*** Page text ***
The Sleeping Beauty problem that became popular in 2000 still keeps mathematicians awake. Apparently, they couldn't find a clear answer to the problem.
What Is the Sleeping Beauty Problem?
In mathematics, there are always straightforward answers, especially when the problems are simple. But there is still no unanimous agreement on the Sleeping Beauty problem.
Experts in philosophy and mathematics have divided into two groups and cited arguments for each group nonstop, frequently quite convincingly. There are more than 100 technical articles on this conundrum, and practically everyone who hears about the Sleeping Beauty thought experiment forms their own strong view.
Experts are baffled by the following issue - Sleeping Beauty consents to participate in a study. She receives a sleeping medication on Sunday and passes out. The experimenter throws a coin after that.
On Monday, if "heads" is called, Sleeping Beauty will be roused. Then they give another sleeping medication.
***
Tasks ▸
a) Turn the paragraph of the Sleeping Beauty text that starts "Experts in philosophy and mathematics" into a short list that keeps its main facts.
b) Using the Sleeping Beauty text, decide whether each statement agrees with it: (i) The problem became popular in 2000. (ii) Sleeping Beauty is given the sleeping medication on Monday. (iii) Fewer than 50 technical articles have been written on the problem. Answer yes or no for each and quote the words that decide it.
The material after the Sleeping Beauty text isn't needed here.
*** Provided data ***
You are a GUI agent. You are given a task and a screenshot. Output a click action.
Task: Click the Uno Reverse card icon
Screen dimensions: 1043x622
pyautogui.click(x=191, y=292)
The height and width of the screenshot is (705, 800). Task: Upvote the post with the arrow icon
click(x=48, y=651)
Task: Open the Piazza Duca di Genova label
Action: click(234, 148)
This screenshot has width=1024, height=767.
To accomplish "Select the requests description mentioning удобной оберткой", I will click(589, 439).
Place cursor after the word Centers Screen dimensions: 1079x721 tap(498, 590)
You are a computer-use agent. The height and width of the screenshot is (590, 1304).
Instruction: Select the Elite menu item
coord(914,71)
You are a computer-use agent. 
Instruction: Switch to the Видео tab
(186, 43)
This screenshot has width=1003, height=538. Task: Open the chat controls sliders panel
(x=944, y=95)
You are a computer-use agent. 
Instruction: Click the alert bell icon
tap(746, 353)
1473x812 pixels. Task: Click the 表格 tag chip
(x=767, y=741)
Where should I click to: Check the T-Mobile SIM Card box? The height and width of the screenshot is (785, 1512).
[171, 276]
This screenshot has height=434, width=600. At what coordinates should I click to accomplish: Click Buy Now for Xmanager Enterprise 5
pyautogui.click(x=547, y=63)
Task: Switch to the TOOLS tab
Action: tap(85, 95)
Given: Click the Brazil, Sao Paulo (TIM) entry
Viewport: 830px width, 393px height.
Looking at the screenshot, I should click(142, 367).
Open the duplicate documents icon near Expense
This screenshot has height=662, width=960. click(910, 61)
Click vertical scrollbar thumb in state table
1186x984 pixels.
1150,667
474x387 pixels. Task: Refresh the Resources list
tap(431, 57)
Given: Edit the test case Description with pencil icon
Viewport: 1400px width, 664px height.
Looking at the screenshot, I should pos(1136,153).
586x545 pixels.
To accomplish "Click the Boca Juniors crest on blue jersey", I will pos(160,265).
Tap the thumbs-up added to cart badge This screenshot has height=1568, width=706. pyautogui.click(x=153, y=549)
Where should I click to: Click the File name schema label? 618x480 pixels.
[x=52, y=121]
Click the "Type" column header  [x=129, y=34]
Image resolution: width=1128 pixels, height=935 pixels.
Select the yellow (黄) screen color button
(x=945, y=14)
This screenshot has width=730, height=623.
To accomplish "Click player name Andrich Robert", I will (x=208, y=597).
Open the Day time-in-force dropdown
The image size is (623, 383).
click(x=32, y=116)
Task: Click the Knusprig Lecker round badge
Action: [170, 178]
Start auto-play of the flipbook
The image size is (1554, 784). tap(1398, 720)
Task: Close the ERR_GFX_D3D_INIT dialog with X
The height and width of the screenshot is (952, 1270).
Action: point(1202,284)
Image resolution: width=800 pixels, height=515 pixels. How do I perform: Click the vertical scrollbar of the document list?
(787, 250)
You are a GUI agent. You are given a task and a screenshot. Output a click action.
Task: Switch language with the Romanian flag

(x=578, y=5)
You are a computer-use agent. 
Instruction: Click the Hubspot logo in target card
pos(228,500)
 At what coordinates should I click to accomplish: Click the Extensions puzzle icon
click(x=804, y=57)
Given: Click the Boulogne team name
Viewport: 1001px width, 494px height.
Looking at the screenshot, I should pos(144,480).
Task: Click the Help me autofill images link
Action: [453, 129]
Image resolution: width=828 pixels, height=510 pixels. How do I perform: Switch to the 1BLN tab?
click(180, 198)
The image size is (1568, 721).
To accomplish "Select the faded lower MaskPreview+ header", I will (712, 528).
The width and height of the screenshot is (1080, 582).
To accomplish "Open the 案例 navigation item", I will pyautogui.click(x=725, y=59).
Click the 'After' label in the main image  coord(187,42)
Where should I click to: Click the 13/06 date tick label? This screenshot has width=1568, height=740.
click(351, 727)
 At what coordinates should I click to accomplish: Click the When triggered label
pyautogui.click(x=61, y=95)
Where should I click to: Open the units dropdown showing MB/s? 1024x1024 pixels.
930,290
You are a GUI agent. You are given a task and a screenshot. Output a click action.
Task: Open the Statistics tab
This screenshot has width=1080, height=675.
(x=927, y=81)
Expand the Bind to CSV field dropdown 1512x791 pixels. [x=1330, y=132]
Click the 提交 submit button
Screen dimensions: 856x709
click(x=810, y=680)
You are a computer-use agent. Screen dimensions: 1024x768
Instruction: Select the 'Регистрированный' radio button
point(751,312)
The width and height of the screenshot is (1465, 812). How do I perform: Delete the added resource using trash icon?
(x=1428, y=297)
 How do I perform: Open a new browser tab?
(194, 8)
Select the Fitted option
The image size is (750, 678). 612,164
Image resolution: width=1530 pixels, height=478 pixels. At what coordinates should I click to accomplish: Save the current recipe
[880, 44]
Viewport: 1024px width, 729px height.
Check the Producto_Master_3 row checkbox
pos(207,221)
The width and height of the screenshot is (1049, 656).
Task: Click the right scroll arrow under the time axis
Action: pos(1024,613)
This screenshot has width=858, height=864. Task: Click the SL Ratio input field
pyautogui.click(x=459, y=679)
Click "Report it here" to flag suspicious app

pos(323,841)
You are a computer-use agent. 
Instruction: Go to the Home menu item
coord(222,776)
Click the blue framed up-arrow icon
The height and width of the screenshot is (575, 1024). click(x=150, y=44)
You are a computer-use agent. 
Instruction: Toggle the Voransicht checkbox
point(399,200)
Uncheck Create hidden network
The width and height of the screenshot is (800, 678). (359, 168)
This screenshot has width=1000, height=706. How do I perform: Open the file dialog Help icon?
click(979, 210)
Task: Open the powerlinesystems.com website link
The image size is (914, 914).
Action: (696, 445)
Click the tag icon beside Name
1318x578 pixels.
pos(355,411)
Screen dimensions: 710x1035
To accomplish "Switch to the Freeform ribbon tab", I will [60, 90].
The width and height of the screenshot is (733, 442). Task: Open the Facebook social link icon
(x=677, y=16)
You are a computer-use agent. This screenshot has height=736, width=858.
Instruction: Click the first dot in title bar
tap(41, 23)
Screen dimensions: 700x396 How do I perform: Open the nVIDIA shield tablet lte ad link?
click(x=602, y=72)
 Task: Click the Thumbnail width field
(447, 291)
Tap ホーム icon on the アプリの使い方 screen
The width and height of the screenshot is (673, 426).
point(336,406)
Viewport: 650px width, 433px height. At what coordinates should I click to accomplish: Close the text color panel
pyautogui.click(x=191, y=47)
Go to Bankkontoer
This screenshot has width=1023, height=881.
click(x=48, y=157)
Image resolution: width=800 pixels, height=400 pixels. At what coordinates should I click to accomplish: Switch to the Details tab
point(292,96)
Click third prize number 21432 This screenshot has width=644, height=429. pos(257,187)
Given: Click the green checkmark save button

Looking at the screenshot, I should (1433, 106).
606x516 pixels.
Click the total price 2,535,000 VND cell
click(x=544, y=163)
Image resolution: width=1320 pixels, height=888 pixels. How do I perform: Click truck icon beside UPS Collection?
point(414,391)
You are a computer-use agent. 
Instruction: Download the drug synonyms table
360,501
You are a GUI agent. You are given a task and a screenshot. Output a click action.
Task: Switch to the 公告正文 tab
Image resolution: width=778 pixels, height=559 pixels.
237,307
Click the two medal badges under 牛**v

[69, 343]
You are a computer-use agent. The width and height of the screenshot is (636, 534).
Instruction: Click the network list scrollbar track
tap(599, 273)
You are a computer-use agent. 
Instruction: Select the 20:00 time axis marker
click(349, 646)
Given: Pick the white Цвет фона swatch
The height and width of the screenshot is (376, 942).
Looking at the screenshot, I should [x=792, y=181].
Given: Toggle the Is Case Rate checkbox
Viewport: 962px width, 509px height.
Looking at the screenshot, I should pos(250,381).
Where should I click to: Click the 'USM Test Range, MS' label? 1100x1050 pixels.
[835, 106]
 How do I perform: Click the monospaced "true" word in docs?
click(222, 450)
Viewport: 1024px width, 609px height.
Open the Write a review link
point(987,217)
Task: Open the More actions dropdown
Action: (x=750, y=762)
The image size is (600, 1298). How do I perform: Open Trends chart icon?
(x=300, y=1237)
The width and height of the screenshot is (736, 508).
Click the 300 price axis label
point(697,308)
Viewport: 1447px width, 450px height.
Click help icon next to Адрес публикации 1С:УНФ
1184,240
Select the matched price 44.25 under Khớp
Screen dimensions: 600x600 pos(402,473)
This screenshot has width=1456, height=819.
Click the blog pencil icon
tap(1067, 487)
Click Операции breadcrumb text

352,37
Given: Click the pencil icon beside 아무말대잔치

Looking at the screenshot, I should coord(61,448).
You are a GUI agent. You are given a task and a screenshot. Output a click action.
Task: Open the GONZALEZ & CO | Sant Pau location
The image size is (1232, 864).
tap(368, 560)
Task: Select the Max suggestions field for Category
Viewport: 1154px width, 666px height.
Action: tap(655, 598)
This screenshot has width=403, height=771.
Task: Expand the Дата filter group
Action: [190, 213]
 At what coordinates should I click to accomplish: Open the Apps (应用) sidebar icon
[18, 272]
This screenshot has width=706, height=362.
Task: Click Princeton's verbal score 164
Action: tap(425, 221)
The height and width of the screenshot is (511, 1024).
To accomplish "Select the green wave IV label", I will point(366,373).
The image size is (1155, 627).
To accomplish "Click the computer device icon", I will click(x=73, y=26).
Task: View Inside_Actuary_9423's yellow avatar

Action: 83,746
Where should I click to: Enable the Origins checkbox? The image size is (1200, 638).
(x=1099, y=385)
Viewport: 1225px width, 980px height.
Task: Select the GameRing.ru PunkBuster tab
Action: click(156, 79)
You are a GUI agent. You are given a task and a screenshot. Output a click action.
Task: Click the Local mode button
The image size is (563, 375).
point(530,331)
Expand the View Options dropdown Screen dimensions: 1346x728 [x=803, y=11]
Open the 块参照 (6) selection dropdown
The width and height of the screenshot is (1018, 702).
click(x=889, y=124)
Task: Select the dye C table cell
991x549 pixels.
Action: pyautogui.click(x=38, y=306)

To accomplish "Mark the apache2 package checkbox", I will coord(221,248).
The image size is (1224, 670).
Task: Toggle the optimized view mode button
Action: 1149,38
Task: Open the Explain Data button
***
Task-by-task answers ▸
a)
- Experts in philosophy and mathematics are split into two groups.
- Each group keeps making arguments, often convincing ones.
- More than 100 technical articles have been written on the puzzle.
- Nearly everyone who hears about it forms a strong view of their own.

b)
(i) Yes: "The Sleeping Beauty problem that became popular in 2000"
(ii) No: "She receives a sleeping medication on Sunday and passes out."
(iii) No: "There are more than 100 technical articles on this conundrum"